You can credit websites like streetpeeper.com and thesartorialist.com, which chronicle style capitals, for the velocity at which locally grown trends now travel around the globe. But often, local street fashion is as idiosyncratic as a fingerprint and just as difficult to replicate. In Rome, you can’t miss the dominant masculine motif, held over, it seems, from the early days of the republic, when women had no place in the senate. As with many species of birds, it’s the males who wear the flamboyant colors and strut about in their sleek suits and wraparound sunglasses.
A few summers ago, my husband and I were invited with some friends to Valentino’s 45th-anniversary extravaganza in Rome. Decked out in sculpted suits and darted shirts with neatly rolled cuffs, Roman men as a matter of course make Americans—particularly the men in our group—look tragically unlaced. On the way back to our hotel after lunch one afternoon, we (well, the wives) felt the gravitational pull of a tiny sartoria off the Piazza del Parlamento. A kindly tailor named Elio sensed our despair and took over, outfitting my husband, Chip, and our friend Mike in crisp cotton suits, pastel-colored shirts, and pink ties. Unfortunately, you can’t always take it with you: at home in New York, Elio’s impeccable suit was relegated to the back of the closet, presumably because my husband would rather throw a Frisbee than fluff his feathers.
If Rome is a man’s town, Paris is all about women. French women, with their sexy nonchalance and their devotion to impossibly red lipstick, command all of the attention. When pressed, Parisiennes will shrug and claim they haven’t bought anything new in years. When I lived in Paris 20 years ago, I was often flummoxed by the throwaway chic of my French friends. They always looked as if they had just woken up and grabbed the nearest pair of skinny pants or borrowed their brother’s perfectly cut blazer. It took me years to realize that the French are as carefully groomed as the alleys of chestnut trees that line the Tuileries. And their precision when it comes to style is the result of ingrained social etiquette. “Ça ne se fait pas!” is a refrain often whispered sotto voce at the sight of a gauche American committing some unspeakable style crime.

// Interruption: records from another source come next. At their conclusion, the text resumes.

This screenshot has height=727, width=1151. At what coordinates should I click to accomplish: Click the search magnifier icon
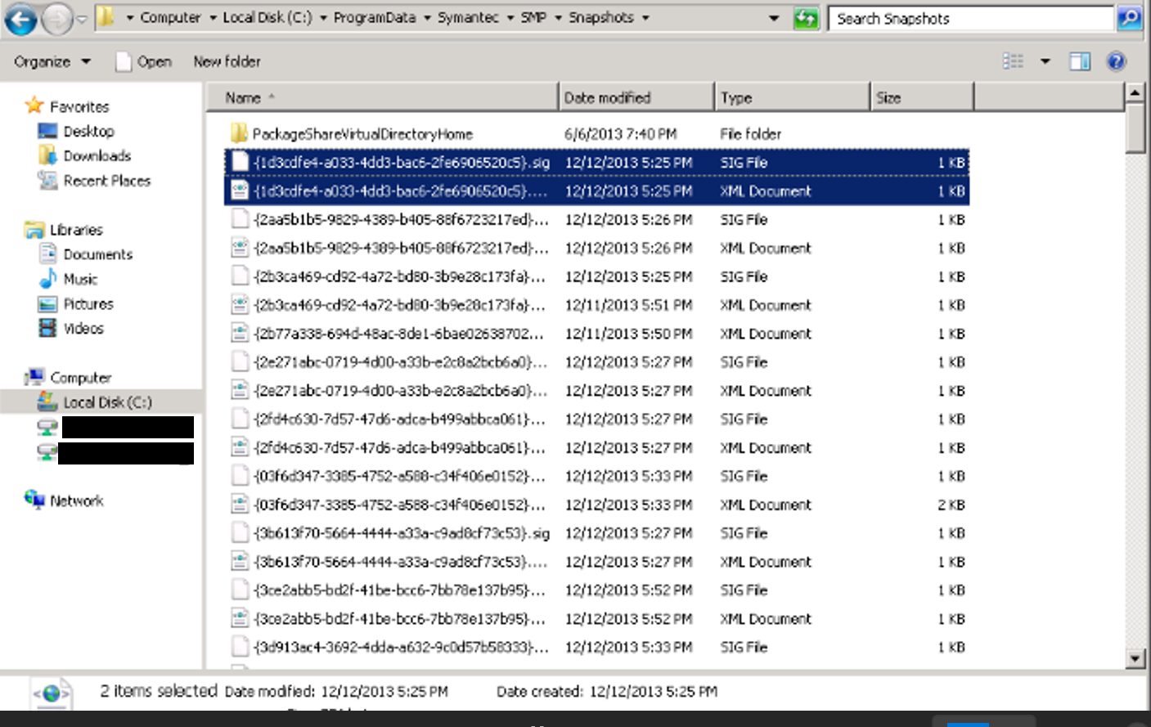1129,18
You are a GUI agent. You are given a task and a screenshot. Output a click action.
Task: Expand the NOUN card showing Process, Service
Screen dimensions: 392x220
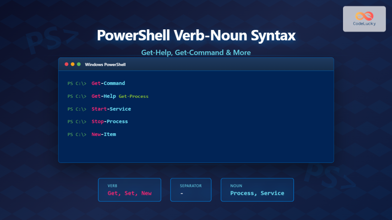click(257, 190)
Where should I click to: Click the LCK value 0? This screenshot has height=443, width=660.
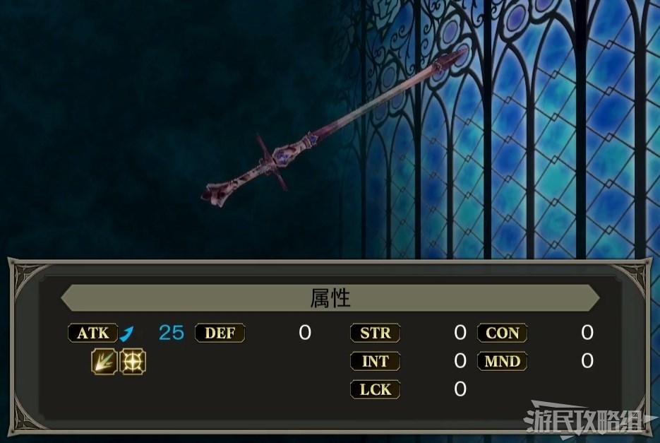click(x=460, y=389)
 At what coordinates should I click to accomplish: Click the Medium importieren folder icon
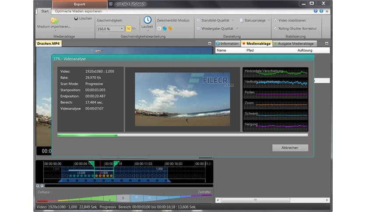[55, 20]
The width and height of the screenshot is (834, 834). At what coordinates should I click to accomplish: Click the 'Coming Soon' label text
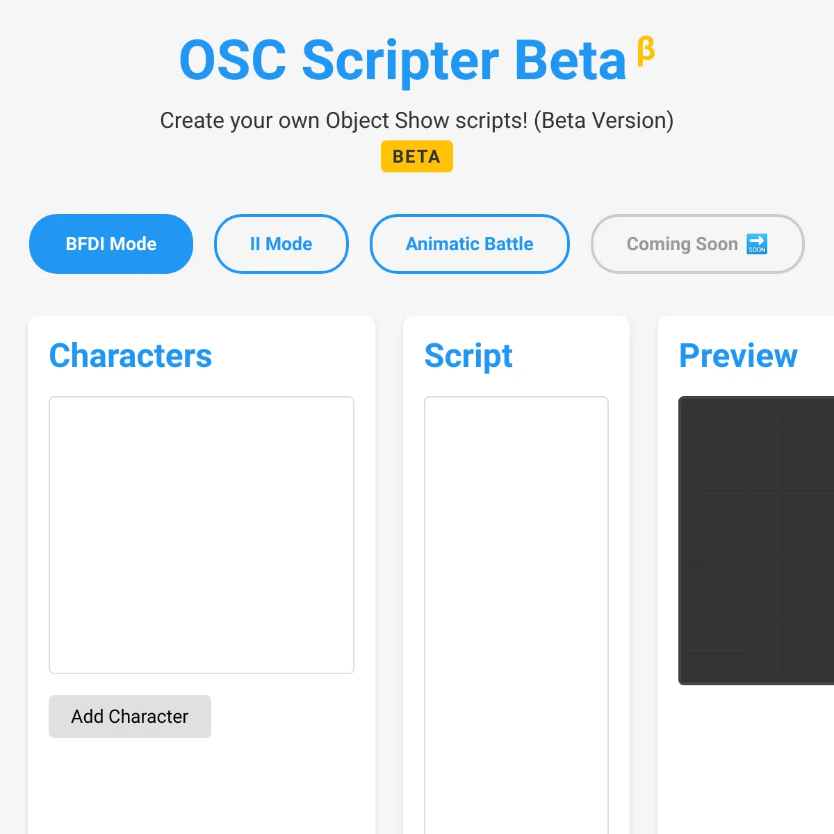tap(682, 244)
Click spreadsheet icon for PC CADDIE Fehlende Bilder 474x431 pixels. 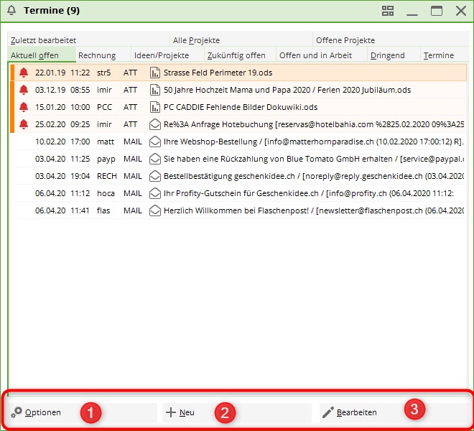[x=154, y=107]
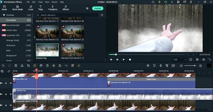This screenshot has height=112, width=213.
Task: Take a snapshot with the camera icon
Action: pyautogui.click(x=197, y=60)
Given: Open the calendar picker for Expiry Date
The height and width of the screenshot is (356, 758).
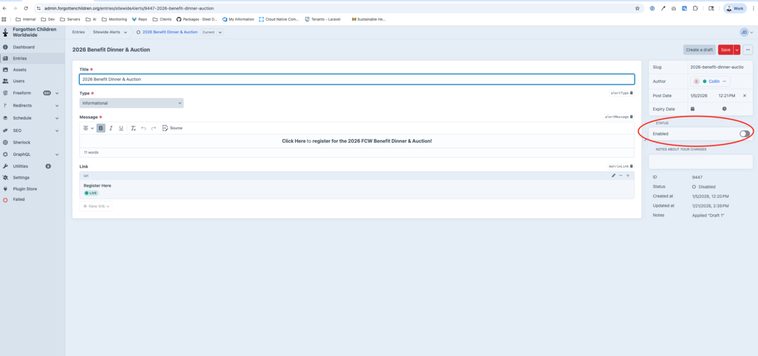Looking at the screenshot, I should 692,108.
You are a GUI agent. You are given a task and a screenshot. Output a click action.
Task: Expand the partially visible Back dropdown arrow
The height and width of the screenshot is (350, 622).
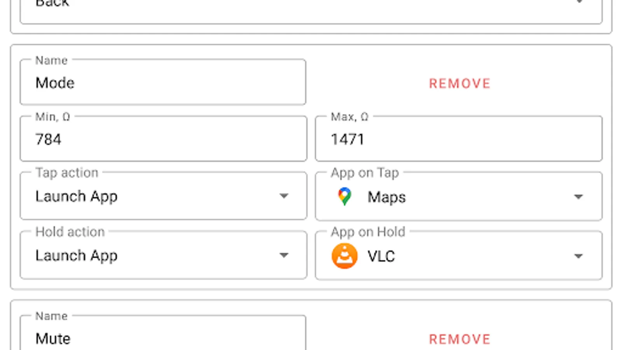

Another summer, I traveled to Normandy to attend the wedding of my friend Bibiane’s eldest daughter. It was a thoroughly French affair: high heels, strapless cocktail dresses, and ostentatious, wide-brimmed hats. I thought I was reasonably up to par in a Lanvin organza dress and heels. But by midnight my feet were killing me, so I kicked off my shoes. What was I thinking? A friend glared at my feet and hissed, “Ça ne se fait pas!”
While Parisians may adhere to strict style rules, denizens of Tokyo fetishize style. Although the city’s street fashion is as jumbled and extreme as its architecture, it is always perfectly executed, completely premeditated. On one hand, you have the wildly expressive Harajuku girls in their bizarre Bo Peep getups, each eyelash carefully curled. Just as obsessively turned out are the older ladies in their immaculate kimonos, strolling the Ginza. Style is in the details—from the meticulous cell phone displays in the high-tech electronics emporiums to the pressed white-linen doilies that adorn the backseat of every taxi. You could even argue that the young Japanese street photographers who began obsessively chronicling the looks of fashion editors as they exited shows in Paris and Milan and posting them on makeshift websites in the mid 1990’s were the first to demystify street style by making it accessible. Fifteen years—and thousands of websites—later, the street has literally become the world’s runway. Anyone anywhere can log on and witness local style on a global stage.